__TÂCHES À RÉALISER__:
1. D'après le passage retenu, quel geste d'Amazon envers un client est rappelé ?
2. Relevez, dans l'ordre d'apparition, tous les noms propres du passage retenu.

__PASSAGE RETENU__:
►

Ne serait-on pas en train de détourner une dotation dont la vocation devrait être de permettre à Gallica de numériser elle-même ses collections ? Dans quel but ? Financer sur fonds publics la conservation de numérisations réalisées par Google ? Mais alors, l'économie budgétaire réalisée en ne numérisant pas nous-mêmes nos collections fondrait comme neige au soleil, tout absorbée dans la conservation des numérisations d'autrui. Qui plus est, les collections de numérisations seraient à l'entière discrétion de Google. Rappelons-nous le jour où Amazon, ayant eu maille à partir avec un auteur, a effacé une œuvre sur la tablette même du client. Et si, après-demain, pour on ne sait quel différend commercial (puisqu'il faut parler ainsi), Google décide, d'un clic, d'effacer tous les contenus des beaux hangars virtuels ? Nous serons comme Perrette devant son pot au lait : nous avions nos 150 millions, nous avions nos collections à numériser. Mais maintenant, nous n'avons plus les 150 millions, et non seulement nous avons toujours nos collections à numériser, mais d'autres, eux, les ont déjà numérisées et s'en servent. Alors nous serons, comme un autre pauvre personnage de La Fontaine, Gros-Jean comme devant.

◄

__DONNÉES À EXAMINER__:
►

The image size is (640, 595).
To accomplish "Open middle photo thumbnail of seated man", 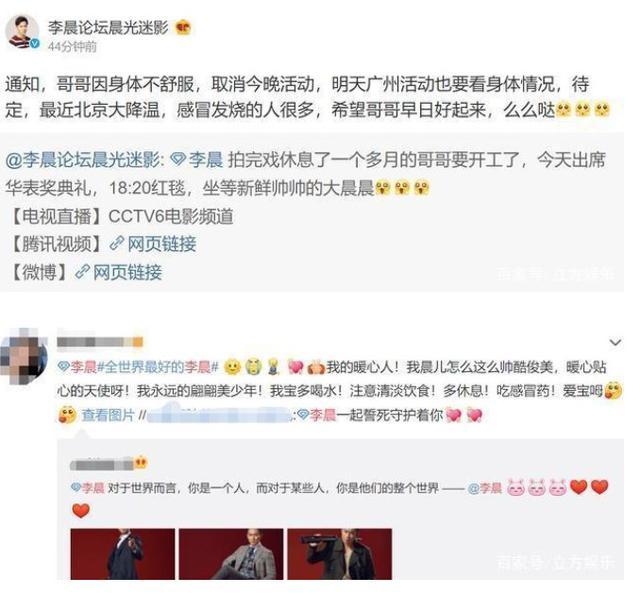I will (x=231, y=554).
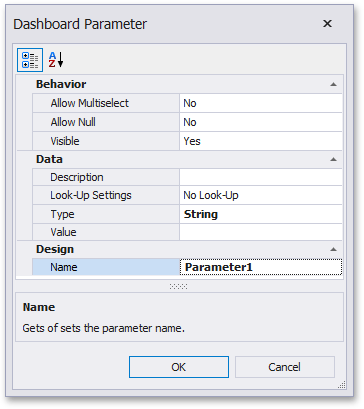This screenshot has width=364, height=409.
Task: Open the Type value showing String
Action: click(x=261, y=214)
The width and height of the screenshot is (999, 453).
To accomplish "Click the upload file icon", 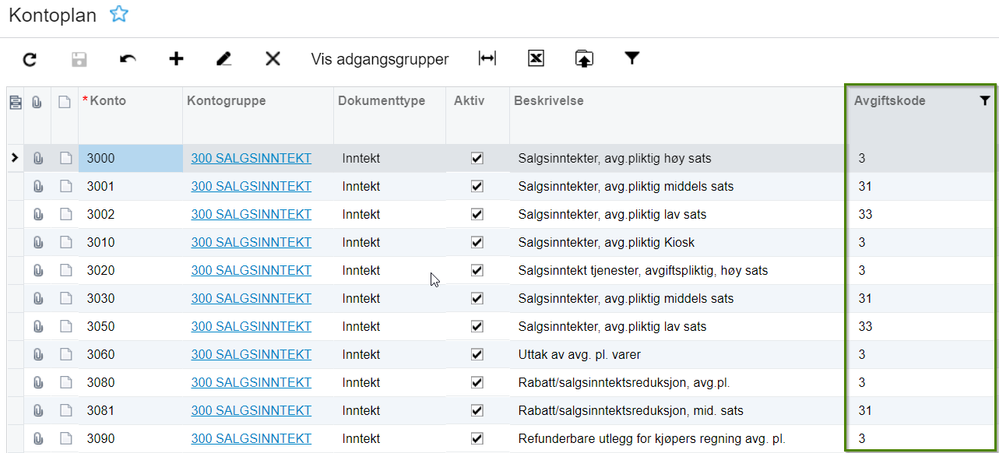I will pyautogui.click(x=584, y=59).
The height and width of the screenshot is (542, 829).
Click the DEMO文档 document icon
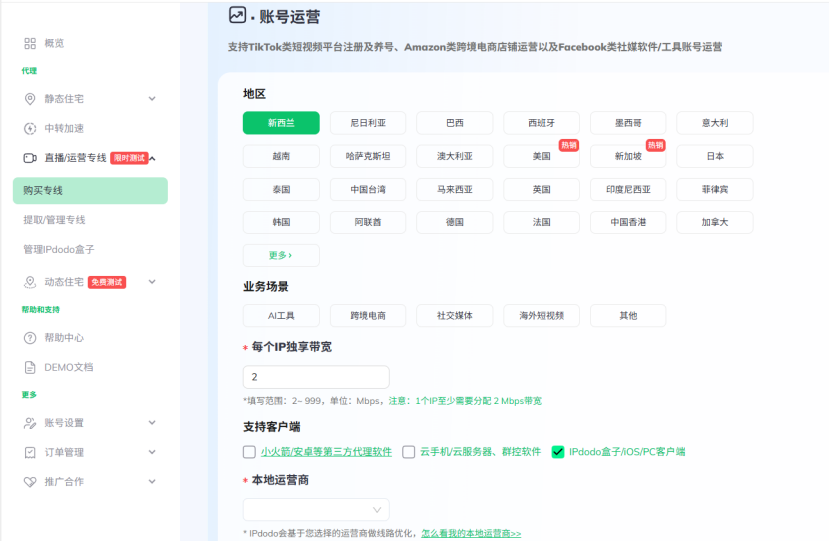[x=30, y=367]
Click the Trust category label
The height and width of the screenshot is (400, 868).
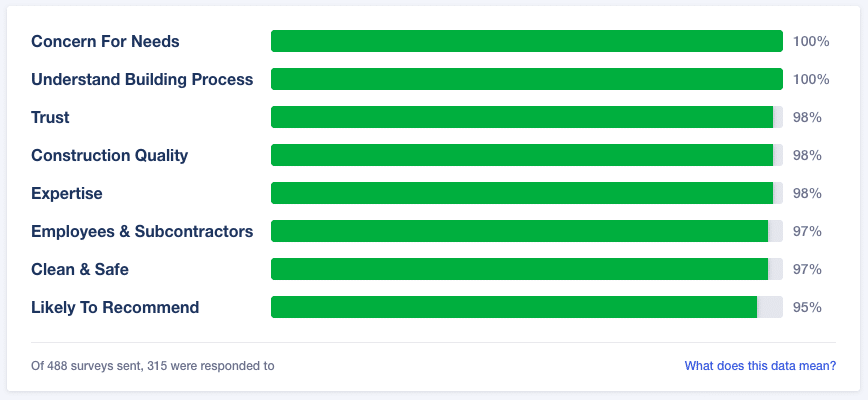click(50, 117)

◄

__RÉPONSES PAR TÂCHE__:
1. Amazon a effacé une œuvre sur la tablette même du client.

2. Gallica, Google, Amazon, Perrette, La Fontaine, Gros-Jean